> _Task requirements_: Reproduce only the part that opens with the line containing "You are a computer-use" and closes with the line containing "tap(181, 543)", replacing "menu arrow" with "dropdown arrow" and leaving everything else unchanged.

> _Provided information_:
● ● ●
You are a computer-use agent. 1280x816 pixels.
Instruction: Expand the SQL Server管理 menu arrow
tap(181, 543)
● ● ●
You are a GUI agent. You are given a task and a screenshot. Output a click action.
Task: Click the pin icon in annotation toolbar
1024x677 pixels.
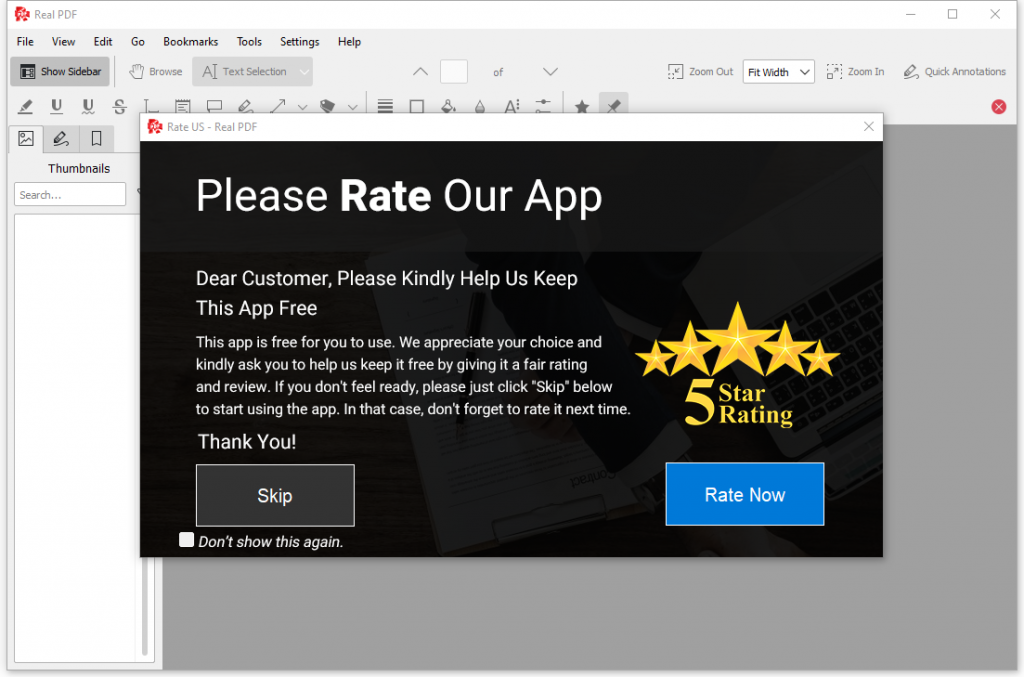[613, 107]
● ● ●
> _Exercise answer_:
You are a computer-use agent. 1280x816 pixels.
Instruction: Expand the SQL Server管理 dropdown arrow
tap(181, 543)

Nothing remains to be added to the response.